Why the Great Shale Rush in the Eagle Ford may be over sooner than you think
Published: March 14, 2012
A line of oil and gas industry insiders speaking at the sold-out Eagle Ford Consortium's inaugural conference this month in San Antonio praised the potential of the South Texas shale with near-prophetic ecstasy. Prospects in the oil- and gas-bearing shale formation crossing beneath 24 South Texas counties known as the Eagle Ford are "unprecedented," "extraordinary," and "game-changing," said David Blackmon, Texas state lead for the industry lobby America's Natural Gas Alliance. Laredo Energy CEO Glenn Hart named the Eagle Ford the "king of the hill" of shale plays, a region key to ushering in "the shale gas revolution" and "a stronger America."
For days local officials, state oil and gas regulators, industry insiders, and academics pushed a similar refrain. Advances in hydraulic fracturing, shooting massive amounts of chemical-laden water deep underground to break up oil and gas-bearing shale, has made the stuff easier than ever to get. And the new prospect of easy-to-access natural gas has sweeping implications, they said: this "golden age of gas" could wean us off foreign, unfriendly oil suppliers and flood the rural South Texas economy with cash and jobs. The promise is measured not in years, but decades — nearly three decades just to "fully develop" the regional play, estimated Texas Rail Road Commissioner David Porter. "We must plan for the future, we must think long-term, and we must get it right," he said.
"By all accounts, this play appears to be very real," said Thomas Tunstall, director of the Center for Community and Business Research at UTSA, which conducted its own sweeping economic impact study of the Eagle Ford last year. He laid out Eagle Ford production figures that wooed the crowd: the shale is booming bigger and faster than the center predicted even last year, he said. "Clearly our estimates were conservative."
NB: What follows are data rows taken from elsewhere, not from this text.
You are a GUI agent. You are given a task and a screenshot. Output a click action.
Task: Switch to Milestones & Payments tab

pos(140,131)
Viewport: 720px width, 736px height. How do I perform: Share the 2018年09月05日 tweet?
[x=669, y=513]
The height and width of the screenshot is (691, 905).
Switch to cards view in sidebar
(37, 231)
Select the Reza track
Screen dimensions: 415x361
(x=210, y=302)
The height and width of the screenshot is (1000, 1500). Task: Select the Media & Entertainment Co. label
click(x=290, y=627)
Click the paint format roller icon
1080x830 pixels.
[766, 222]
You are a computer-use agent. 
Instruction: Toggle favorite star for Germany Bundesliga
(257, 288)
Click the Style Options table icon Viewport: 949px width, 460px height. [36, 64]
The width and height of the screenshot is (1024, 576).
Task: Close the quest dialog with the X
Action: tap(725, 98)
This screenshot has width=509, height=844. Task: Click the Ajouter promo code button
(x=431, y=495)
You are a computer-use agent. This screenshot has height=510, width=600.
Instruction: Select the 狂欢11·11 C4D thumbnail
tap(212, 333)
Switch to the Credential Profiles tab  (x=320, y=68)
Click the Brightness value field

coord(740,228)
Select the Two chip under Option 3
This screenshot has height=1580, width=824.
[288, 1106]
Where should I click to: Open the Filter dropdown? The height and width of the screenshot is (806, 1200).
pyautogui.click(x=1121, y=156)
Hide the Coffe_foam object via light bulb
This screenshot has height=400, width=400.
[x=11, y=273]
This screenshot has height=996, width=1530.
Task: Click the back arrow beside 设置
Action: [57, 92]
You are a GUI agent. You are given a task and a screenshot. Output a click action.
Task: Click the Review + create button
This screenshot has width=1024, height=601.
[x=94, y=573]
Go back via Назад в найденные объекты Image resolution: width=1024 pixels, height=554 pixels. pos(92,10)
But while it borders on the heretical to say it aloud, judging from very recent shale plays elsewhere in the country — like the Marcellus, the Barnett, the Fayetteville — ours may not go down as the century of natural gas, after all. Critics contend the promise of decades-long growth doesn't match what's been seen elsewhere, that the eventual Eagle Ford bust could come sooner than industry promises suggest — though some lucky landowners, local governments, and oil and gas companies flipping mineral leases will still be all the richer for it.
"We're taking every possible action to develop a near 100-year supply of natural gas," President Obama said earlier this month, doubling down on his State of the Union promise to fully develop America's natural gas reserves. While shale gas optimism has become the newest energy-policy talking point, there's another critical narrative taking shape, one espoused largely by peak-oil proponents saying the energy revolution beneath our feet has been oversold. Energy analyst Chris Nelder writing for Slate in December insisted that only an 11-year supply of natural gas is shown to exist and be recoverable, judging by the numbers coming from current shale plays — and that's at America's current consumption rate, about 24 trillion cubic feet per year, which natural gas proponents hope to grow.